After the baths we explored the beautiful grounds of the hotel in traditional Japanese squishy sandals, surrounded by mountains, koi fish, ducks and waterfalls before heading back upstairs to work on the blog before dinner.
Dinner was the most incredible buffet of Japanese food and Western food (or some interpretation of it). Everyone in the ryokan wears their yukata robes to dinner along with their lobster socks—pretty amazing. Daniel and I tried anything that didn’t contain meat or shellfish, which included everything from nigiri, to french fries, to Japanese vegetables, to white chocolate fondue fountain. The sushi was fabulous and Daniel was loving the white chocolate fondue.
Saturday morning we woke up in a freezing cold room (because we’re idiots and we left the window open last night) which made it difficult to get out of bed. We put on our yukata robes and made it down to the breakfast buffet, which was good but nothing compared to dinner. The scrambled eggs, looked and tasted more like porridge (I decided these are not for me) so we ate toast and pancakes.

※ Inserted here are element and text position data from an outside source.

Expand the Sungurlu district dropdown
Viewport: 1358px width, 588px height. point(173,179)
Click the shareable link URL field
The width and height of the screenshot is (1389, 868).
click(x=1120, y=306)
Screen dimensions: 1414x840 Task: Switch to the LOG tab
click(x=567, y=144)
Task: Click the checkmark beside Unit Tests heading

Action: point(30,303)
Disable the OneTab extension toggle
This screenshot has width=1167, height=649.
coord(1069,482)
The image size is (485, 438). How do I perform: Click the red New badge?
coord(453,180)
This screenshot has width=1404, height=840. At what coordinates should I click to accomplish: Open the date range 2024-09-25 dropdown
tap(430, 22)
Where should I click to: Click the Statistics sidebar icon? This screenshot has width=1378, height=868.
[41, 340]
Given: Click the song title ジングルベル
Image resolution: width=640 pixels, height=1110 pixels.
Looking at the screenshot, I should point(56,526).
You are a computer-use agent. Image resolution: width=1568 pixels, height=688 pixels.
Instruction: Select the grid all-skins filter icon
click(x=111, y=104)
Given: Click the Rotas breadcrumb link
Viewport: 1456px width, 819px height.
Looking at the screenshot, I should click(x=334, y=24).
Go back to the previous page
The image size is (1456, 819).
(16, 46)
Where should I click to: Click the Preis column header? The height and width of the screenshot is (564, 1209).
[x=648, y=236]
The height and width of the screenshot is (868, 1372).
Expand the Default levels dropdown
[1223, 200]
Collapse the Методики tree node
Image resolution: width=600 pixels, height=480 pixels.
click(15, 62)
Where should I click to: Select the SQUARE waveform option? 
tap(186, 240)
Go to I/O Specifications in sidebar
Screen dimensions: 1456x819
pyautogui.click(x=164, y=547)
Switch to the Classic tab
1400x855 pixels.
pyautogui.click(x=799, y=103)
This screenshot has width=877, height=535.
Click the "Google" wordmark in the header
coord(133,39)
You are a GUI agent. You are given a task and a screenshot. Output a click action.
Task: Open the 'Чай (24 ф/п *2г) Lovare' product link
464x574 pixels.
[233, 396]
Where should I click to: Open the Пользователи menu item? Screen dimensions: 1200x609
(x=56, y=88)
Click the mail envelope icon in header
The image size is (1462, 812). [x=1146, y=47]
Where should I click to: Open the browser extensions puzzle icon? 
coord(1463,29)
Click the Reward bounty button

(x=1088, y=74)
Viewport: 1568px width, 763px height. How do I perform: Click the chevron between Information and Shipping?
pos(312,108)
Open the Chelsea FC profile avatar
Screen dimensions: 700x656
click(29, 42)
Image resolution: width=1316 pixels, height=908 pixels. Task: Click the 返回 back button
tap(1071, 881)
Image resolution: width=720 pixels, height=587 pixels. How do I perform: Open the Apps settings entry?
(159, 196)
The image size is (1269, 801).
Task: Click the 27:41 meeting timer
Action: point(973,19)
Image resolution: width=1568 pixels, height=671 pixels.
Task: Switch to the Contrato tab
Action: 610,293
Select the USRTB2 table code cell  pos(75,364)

Even though we had a 10 AM checkout, we wanted to go back up to the onesen for one last spa hour, so we brought our bags down to the lobby (still dressed in our robes to check out). It turns out this is not standard practice at the hotel—they thought that we thought the robes were a gift and that we were trying to steal them. After some confusion we managed to clarify things and went up to the spa. It was awesome to be there just after cleaning hour ended because the whole onesen was relatively empty!
Daniel and I met in the lobby, went out to the garden and did a little photoshoot in our robes before handing them in. We walked to the Hakone-Yumoto Station and took the train to the Hakone Open Air Museum (recommended to us by Laurie and Washington). The museum was incredible—it had the most amazing sculpture garden ether of us have ever seen, amid the most gorgeous scenery and landscaping (plus the cherry blossom tress are blooming left and right). We spent a few hours walking around and right before we left I accidently stepped into a fountain and got one full soaking wet—so annoying. Then we took a VERY slow train ride back to Hakone station. We grabbed lunch at the same sushi place as the day before (we were the only ones inside) and headed back to hotel to get our bags.
We decided to splurge and take a five minute cab right back to the Hakone station and took a subway to Odawara station. Then we took the JR bullet train to Ebisu and finally ended up back in Tokyo! —transportation here is so much more efficient than in Thailand.
Another interesting thing to note—all female bathroom signs here lead you to believe that as a woman, you only have one leg.